Avec Rain, chorégraphié sur Music for 18 Musicians (1978), De Keersmaeker revient à la musique de Steve Reich, compagne de ses premières œuvres. Mais alors que dans Fase (1982), elle déduisait ses principes chorégraphiques de procédés puisés dans les pièces de jeunesse du compositeur américain (procédés radicaux de répétition, de variation et de déphasage graduel parfaitement transposables dans le champ de la danse), la chorégraphie de Drumming témoigne d’une évolution de l’écriture, qui se déploie cette fois « en parallèle » à celle de Reich. Celui-ci avait lui-même déclaré : « Les artistes que j’admire sont ceux qui vont de l’avant. Il n’y a aucun intérêt à se contenter de ressasser les mêmes principes selon des orchestrations différentes. Franchement, auriez-vous apprécié de me voir produire à la chaîne toute une série d’impeccables études sur le déphasage ? »[1]
C’est dans cet esprit que l’écriture de De Keersmaeker s’est transformée et a gagné en maturité. En 1998, la chorégraphe est désormais prête à s’affronter à une œuvre musicale d’une heure entière pour un groupe de dix danseurs. Dans Music for 18 Musicians (1978), la musique de Steve Reich s’enrichit pour la première fois de développements mélodico-harmoniques pris en charge par deux instruments à cordes et deux clarinettes, lesquels irriguent la texture répétitive d’un souffle et d’un timbre orchestral particulièrement sensuels. De Keersmaeker relevait ici un nouveau défi aux multiples facettes. Il s’agissait d’abord de répondre aux principes du minimalisme tardif : économie de l’expression et cohérence fonctionnelle ; ou : comment générer un maximum de variations – structurelles, dramatiques, kinesthésiques – à partir d’un matériau de départ réduit au minimum ?

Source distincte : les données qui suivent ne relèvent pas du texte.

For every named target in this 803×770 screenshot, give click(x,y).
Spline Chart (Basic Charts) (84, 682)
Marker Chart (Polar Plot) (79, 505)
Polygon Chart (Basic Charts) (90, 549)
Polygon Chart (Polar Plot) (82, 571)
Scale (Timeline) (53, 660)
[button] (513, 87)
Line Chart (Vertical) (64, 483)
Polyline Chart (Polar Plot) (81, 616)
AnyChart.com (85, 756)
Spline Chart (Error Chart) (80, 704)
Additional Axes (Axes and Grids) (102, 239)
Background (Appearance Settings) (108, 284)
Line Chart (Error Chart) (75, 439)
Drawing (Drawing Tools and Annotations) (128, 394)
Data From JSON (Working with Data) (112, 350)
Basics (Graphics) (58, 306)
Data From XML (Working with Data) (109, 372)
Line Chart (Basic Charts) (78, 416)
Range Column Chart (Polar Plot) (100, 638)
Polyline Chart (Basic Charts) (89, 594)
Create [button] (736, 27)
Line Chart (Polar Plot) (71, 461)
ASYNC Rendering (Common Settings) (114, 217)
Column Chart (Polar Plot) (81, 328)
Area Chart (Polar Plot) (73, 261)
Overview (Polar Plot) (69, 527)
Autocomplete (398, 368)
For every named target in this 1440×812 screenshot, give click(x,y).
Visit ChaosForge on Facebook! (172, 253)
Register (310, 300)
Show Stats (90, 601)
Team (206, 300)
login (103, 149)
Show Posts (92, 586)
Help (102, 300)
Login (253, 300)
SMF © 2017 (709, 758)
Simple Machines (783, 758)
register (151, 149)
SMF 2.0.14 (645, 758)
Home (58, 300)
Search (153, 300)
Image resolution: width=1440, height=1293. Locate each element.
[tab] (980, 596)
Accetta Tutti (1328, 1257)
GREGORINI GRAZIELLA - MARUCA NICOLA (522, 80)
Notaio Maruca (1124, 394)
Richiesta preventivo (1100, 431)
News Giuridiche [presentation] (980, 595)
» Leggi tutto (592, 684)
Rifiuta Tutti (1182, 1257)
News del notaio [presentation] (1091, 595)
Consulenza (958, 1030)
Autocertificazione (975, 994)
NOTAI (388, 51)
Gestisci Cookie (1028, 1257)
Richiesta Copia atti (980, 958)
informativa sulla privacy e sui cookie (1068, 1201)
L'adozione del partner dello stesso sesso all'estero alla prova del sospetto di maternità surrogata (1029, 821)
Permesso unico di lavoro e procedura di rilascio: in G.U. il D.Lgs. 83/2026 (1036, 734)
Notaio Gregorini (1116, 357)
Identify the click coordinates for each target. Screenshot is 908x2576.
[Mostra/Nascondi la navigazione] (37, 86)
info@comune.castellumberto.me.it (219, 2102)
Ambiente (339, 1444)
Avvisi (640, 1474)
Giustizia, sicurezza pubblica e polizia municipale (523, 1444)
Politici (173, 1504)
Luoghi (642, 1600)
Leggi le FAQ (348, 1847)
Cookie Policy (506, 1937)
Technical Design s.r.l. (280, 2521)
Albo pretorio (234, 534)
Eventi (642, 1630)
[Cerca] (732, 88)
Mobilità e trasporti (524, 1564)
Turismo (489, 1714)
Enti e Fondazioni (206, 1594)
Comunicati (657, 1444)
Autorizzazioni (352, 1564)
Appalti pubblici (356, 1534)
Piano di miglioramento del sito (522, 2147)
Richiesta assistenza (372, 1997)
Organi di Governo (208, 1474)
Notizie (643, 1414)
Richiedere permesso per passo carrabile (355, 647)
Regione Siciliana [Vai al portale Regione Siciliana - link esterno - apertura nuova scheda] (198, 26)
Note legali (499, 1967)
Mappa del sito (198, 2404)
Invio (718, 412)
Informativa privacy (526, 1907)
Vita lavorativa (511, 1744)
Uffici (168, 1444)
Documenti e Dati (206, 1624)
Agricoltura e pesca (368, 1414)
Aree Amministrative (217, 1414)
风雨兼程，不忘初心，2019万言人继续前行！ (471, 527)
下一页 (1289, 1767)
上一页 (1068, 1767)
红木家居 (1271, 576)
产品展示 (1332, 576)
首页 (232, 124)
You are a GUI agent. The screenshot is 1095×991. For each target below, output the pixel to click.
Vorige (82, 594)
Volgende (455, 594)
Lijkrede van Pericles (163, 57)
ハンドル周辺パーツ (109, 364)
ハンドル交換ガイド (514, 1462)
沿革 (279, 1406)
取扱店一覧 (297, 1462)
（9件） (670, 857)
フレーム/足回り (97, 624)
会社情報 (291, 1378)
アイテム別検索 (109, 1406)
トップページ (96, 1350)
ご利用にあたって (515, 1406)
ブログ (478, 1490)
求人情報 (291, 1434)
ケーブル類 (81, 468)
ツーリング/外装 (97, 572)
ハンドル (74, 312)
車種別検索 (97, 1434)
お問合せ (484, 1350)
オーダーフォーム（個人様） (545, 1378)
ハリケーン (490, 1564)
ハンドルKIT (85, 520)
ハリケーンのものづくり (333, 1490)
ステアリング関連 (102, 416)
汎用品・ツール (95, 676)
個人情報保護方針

Le défi touchait ensuite à la relation même de la danse et de la musique, souci central de la chorégraphe à une époque où la musique contemporaine semble avoir perdu de vue son ancienne et fidèle compagne. Jusqu’où la chorégraphie peut-elle s’appuyer sur les structures musicales ? Quand doit-elle s’en détacher pour suivre son propre chemin, en explorant ses propres procédures ? Le contrepoint chorégraphique de Rain – sans aucun doute le plus élaboré parmi toutes les œuvres de Rosas – réussit à rivaliser avec les textures de Steve Reich et à s’en approprier les mécanismes pour son propre compte.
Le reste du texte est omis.